ABSTRACTThis study explores the extended demands for writing in the Swedish public service sector of early childhood and how academic writing in the higher education programmes aimed at professional work in that sector is perceived to be of value for early childhood practice among practitioners. Empirical data was collected in individual interviews and focus groups among 65 early childhood staff in two different communities. The study points to an overall focus on assessments and evaluation in professional writing which tends to challenge everyday communication, i.e. everyday discourse for an internal audience (staff, parents and children). The study further indicates that professional writing holds implications for social relations and contributes to strengthened hierarchies among early childhood staff; younger generations more trained in academic writing tend to be ‘ranked’ higher than staff more experienced in practice.

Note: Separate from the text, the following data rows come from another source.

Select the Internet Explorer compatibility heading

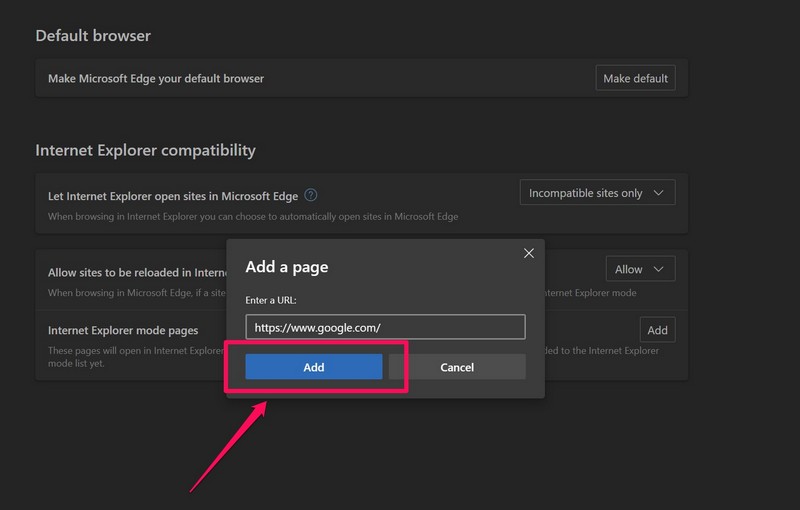(x=145, y=150)
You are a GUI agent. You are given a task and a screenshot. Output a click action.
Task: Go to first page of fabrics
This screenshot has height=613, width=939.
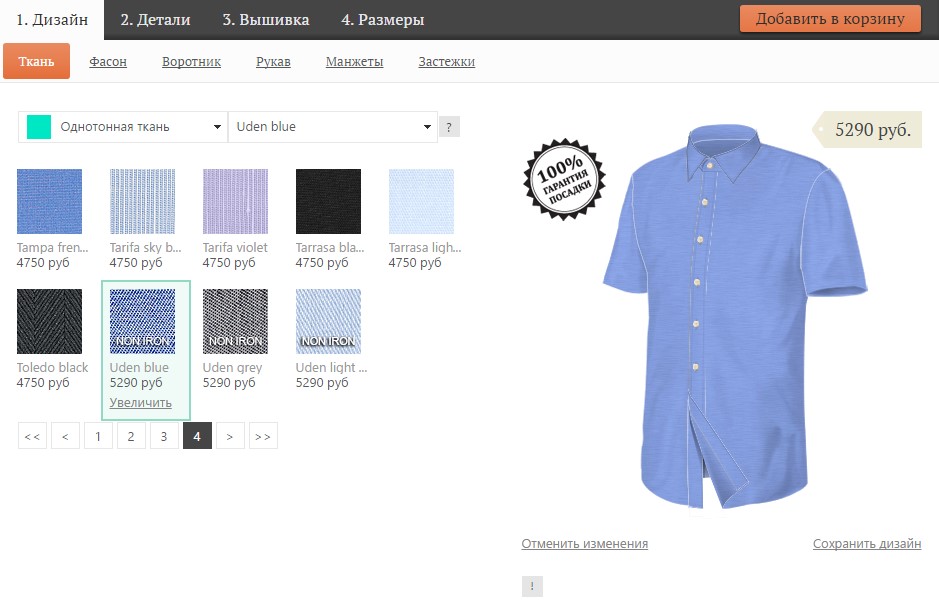pyautogui.click(x=32, y=436)
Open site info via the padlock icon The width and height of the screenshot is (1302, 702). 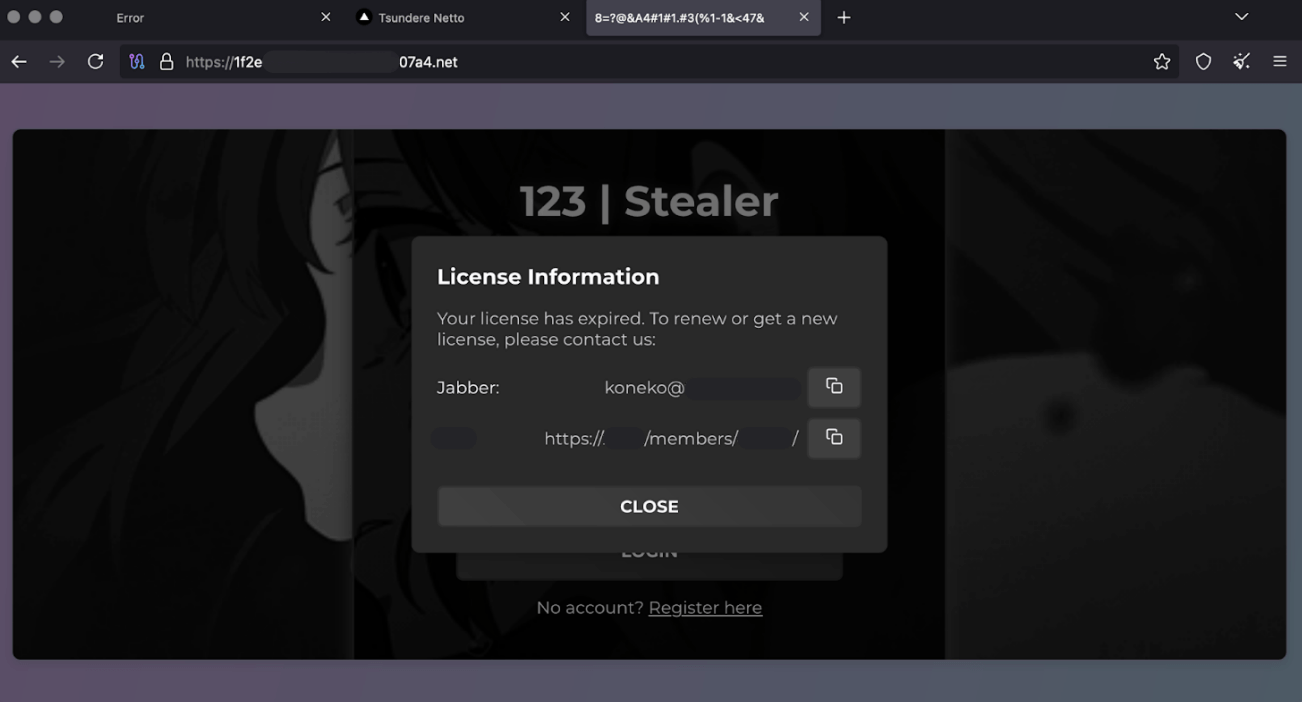(167, 62)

Whether the twin demands for ‘professional’ and ‘academic’ writing will contribute to a ‘professional’ early childhood staff community, as suggested in policy and teacher union rhetoric, remains an open question.

Highlights

  • A common trend of many vocationally-oriented programmes in higher education is an ‘academic drift’, i.e. a move towards academic practices as expressed in curriculum, degree structure and research (Edwards & Miller 2008; Kyvik 2009)

  • This study explores the more recent and extensive demands concerning writing for staff in the early childhood services, and to what extent writing in the Early Childhood Education and Care (ECEC) programmes, the final degree project, is considered to be of value for practitioners

  • In this study we have explored the stronger emphasis on writing in the early childhood sector; we have pointed to a shift from a ‘back-stage’ informal, everyday oral or written situation to a more formal and professional situation, what we call here a ‘script situation’ and which indicates ‘academic drift’ in policy and among staff (Kyvik 2007, 2009)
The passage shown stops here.